* SOURCE EXTRACT
GithubHelp home page GithubHelp logo

geogratis-sync's Introduction

geogratis-sync

Python utility application to keep in sync with NRCAN's Geogratis service

Open Data Meta Data Model

Geogratis and Open Data/CKAN have slightly different metadata models for data sets. When considering whether or not the Open Data record is different from the Geogratis records, only a subset of fields are compared.

Dataset Metadata

This table indicates how CKAN dataset metadata fields are mapped to Geogratris metadata fields

CKAN Geogratis
url N/A (Calculated field)
url_fra N/A (Calculated field)
title title (EN - English record)
title_fra title (FR - French record)
notes summary (EN)
notes_fra summary (FR)
date_modified updatedDate
data_series_name citation.series (EN)
data_series_name_fra citation.series (FR)
keywords (list) keywords (EN)
keywords_fra (list) keywords (FR)

* WRITTEN INSTRUCTION A
Answer these from the geogratis-sync introduction:
(i) Which service is the utility meant to stay in sync with?
(ii) Which Geogratis field corresponds to the CKAN field date_modified?
(iii) Which CKAN field is mapped to summary (FR)?

* GIVEN ENTRIES
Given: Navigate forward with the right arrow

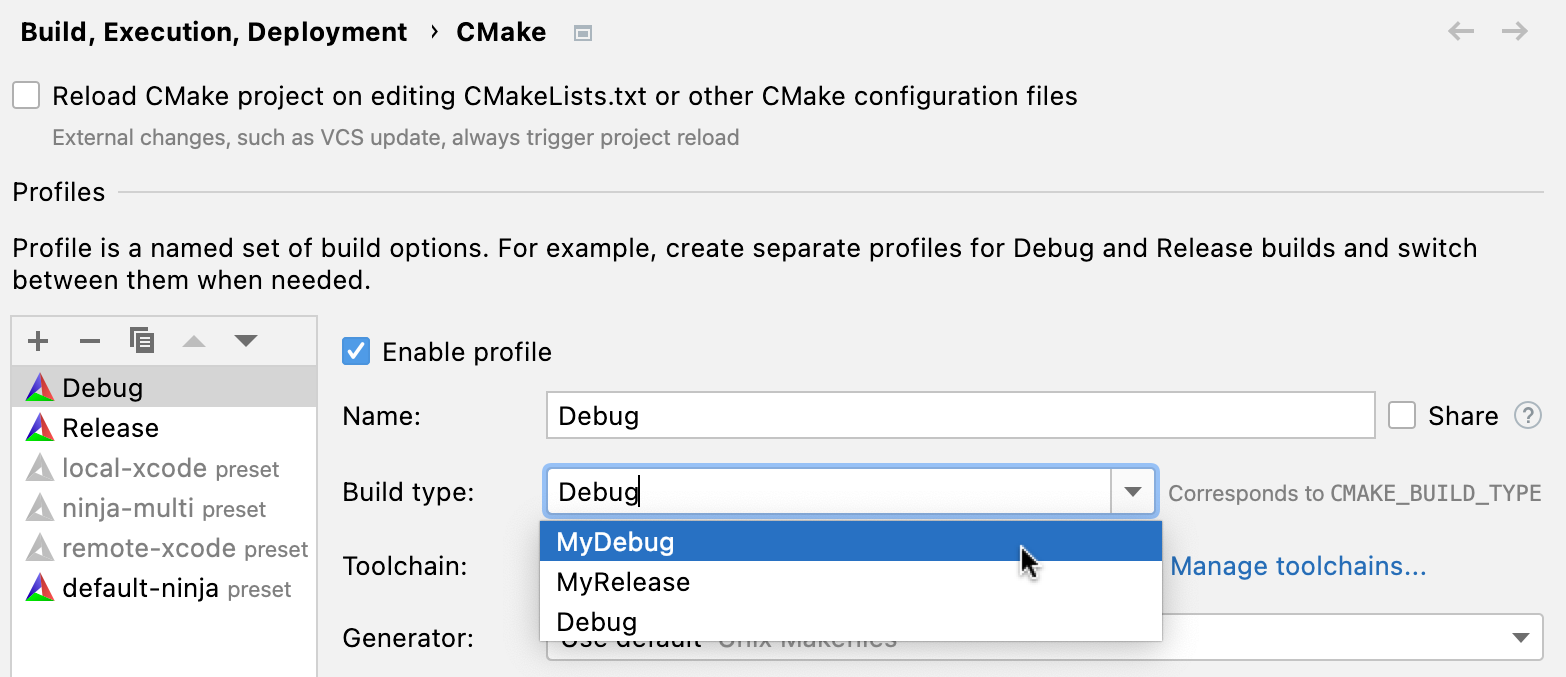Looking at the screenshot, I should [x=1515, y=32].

---

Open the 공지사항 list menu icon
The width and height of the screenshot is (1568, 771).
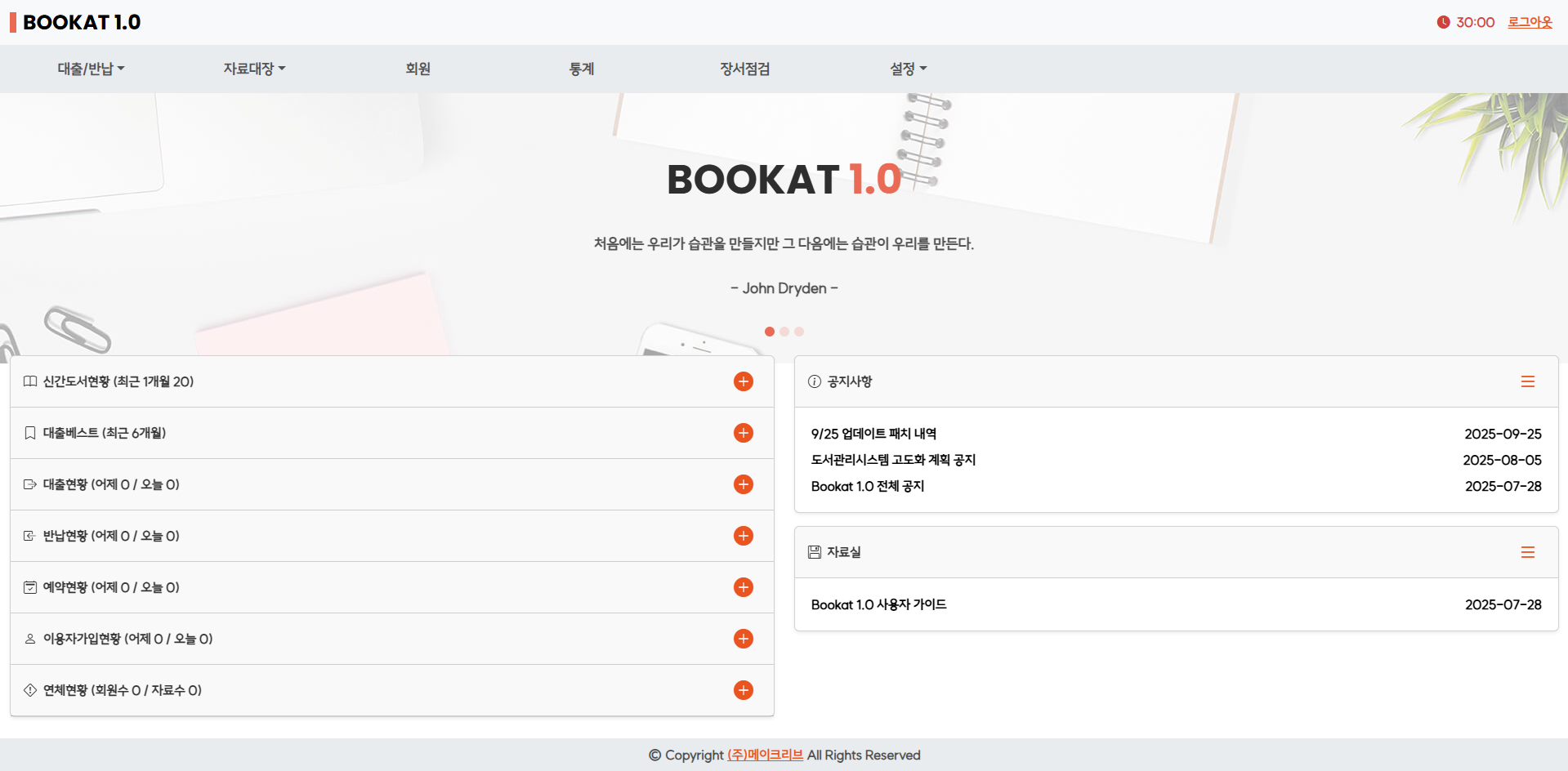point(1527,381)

* WRITTEN INSTRUCTION B
Please duplicate the records from the line with "Open the 공지사항 list menu icon" to the line with "point(1527,381)", including both of those lines. Leave the pictures out.

* WRITTEN ANSWER A
(i) NRCAN's Geogratis service
(ii) updatedDate
(iii) notes_fra

* WRITTEN ANSWER B
Open the 공지사항 list menu icon
The width and height of the screenshot is (1568, 771).
point(1527,381)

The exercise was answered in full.